Rússia dá calote histórico pela primeira vez em mais de um século; valor passa dos US$ 100 milhões

Kremlin nega e diz que ‘não recebimento do dinheiro pelos investidores não é resultado de um não pagamento’, e sim das sanções ocidentais

  • Por Jovem Pan
  • 27/06/2022 17h35
REUTERS/Maxim Shemetov Rússia dá calote histórico Kremlin e Catedral de São Basílio em Moscou

Pela primeira vez em mais de um século, a Rússia deu calote histórico em seus títulos soberanos estrangeiros, afirmou a Casa Branca nesta segunda-feira, 27. Esse feito tem relação com as sanções abrangentes que excluíram o país do sistema financeiro global e tornaram seus ativos intocáveis. Segundo a declaração de uma autoridade dos EUA, essa inadimplência russa situa a “força das ações que os norte-americanos, juntamente com aliados e parceiros, tomaram, bem como o impacto na economia russa”. Por causa das sanções ordenadas em resposta a sua ofensiva na Ucrânia, prestes a completar cinco meses, a Rússia não pode mais fazer transferências em moedas ocidentais para pagar os juros de sua dívida externa adquirida em dólares ou euros. 

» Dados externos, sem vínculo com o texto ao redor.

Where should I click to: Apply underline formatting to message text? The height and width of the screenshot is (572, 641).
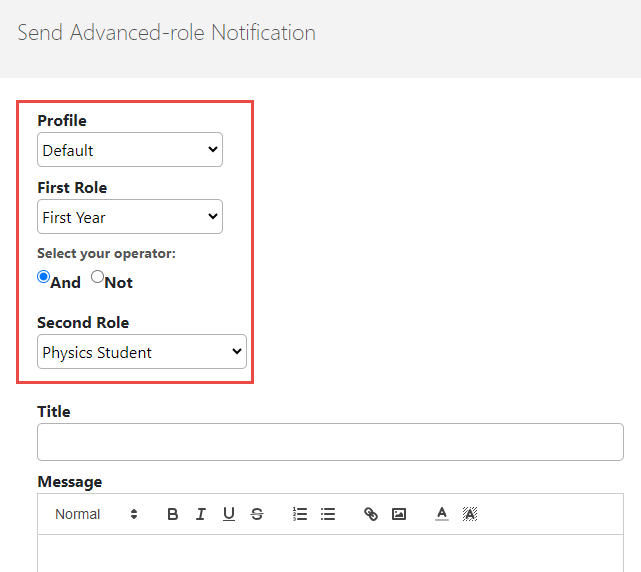[x=229, y=514]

Os pagamentos em questão são de 100 milhões de dólares em juros sobre dois títulos, um denominado em dólares e outro em euros, que a Rússia deveria pagar em 27 de maio. Os pagamentos tinham um período de carência de 30 dias, que expirou no domingo. A última vez que o país de Vladimir Putin tinha dado um calote foi em 1918, durante a Revolução Bolchevique, quando Lenin decidiu não pagar as dívidas do regime czarista. Entretanto, em 1998, quase dois anos antes de Putin chegar ao Kremlin, a Rússia, prejudicada pelos efeitos da queda da União Soviética, da crise nas economias asiáticas e queda dos preços das commodities, viu-se em default de sua dívida nacional e forçada a impor uma moratória à sua dívida externa.

Rússia nega calote

Moeda da Rússia: rublo │REUTERS/Maxim Shemetov/Illustration

Um calote formal seria em grande parte simbólico, uma vez que a Rússia não pode tomar empréstimos internacionais no momento e não precisa fazê-lo graças às abundantes receitas de exportação de petróleo e gás. Mas o estigma provavelmente aumentará seus custos de empréstimo no futuro. O Kremlin rejeita as informações, mas admitiu que, devido às sanções internacionais, dois pagamentos não chegaram aos seus credores até o prazo limite, no domingo. “O não recebimento do dinheiro pelos investidores não é resultado de um não pagamento”, insistiu o ministério das Finanças em comunicado. “Mas é causado pela ação de terceiros, algo que não é considerado diretamente inadimplência”, acrescentou.

“As alegações sobre uma cessação do pagamento russo são absolutamente ilegítimas”, enfatizou à imprensa o porta-voz do Kremlin, Dmitri Peskov. O Ministério das Finanças da Rússia disse que fez os pagamentos ao seu Depositário Nacional de Liquidação (NSD, na sigla em inglês) em euros e dólares, acrescentando que cumpriu com as obrigações. Em uma ligação com repórteres, o porta-voz do Kremlin, Dmitry Peskov, disse que a Rússia fez os pagamentos de títulos com vencimento em maio, mas o fato de terem sido bloqueados pela Euroclear por causa das sanções ocidentais à Rússia “não é problema nosso”.

A Rússia tem lutado para cumprir os pagamentos de 40 bilhões de dólares em títulos desde sua invasão ao país do Leste Europeu. “Desde março achávamos que um default russo seria provavelmente inevitável, e a questão era apenas quando”, disse Dennis Hranitzky, chefe de litigação soberana da empresa de direito Quinn Emanuel, antes do prazo de domingo. Os esforços da Rússia para evitar o que seria seu primeiro grande calote em títulos internacionais desde a revolução Bolchevique, há mais de um século, atingiram uma barreira no final de maio, quando o Escritório de Controle de Ativos Estrangeiros do Departamento do Tesouro dos Estados Unidos efetivamente bloqueou Moscou de fazer pagamentos.